TO BE DONE: Write out the listing below line for line, keeping every character as it is.
# PROVIDED MATERIAL start
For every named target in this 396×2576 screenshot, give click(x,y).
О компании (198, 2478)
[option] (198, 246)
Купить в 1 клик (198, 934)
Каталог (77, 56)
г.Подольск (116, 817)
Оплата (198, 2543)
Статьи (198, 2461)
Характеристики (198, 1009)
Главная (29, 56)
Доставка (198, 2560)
# PROVIDED MATERIAL end
TASK RESULT:
For every named target in this 396×2576 screenshot, give click(x,y).
О компании (198, 2478)
[option] (198, 246)
Купить в 1 клик (198, 934)
Каталог (77, 56)
г.Подольск (116, 817)
Оплата (198, 2543)
Статьи (198, 2461)
Характеристики (198, 1009)
Главная (29, 56)
Доставка (198, 2560)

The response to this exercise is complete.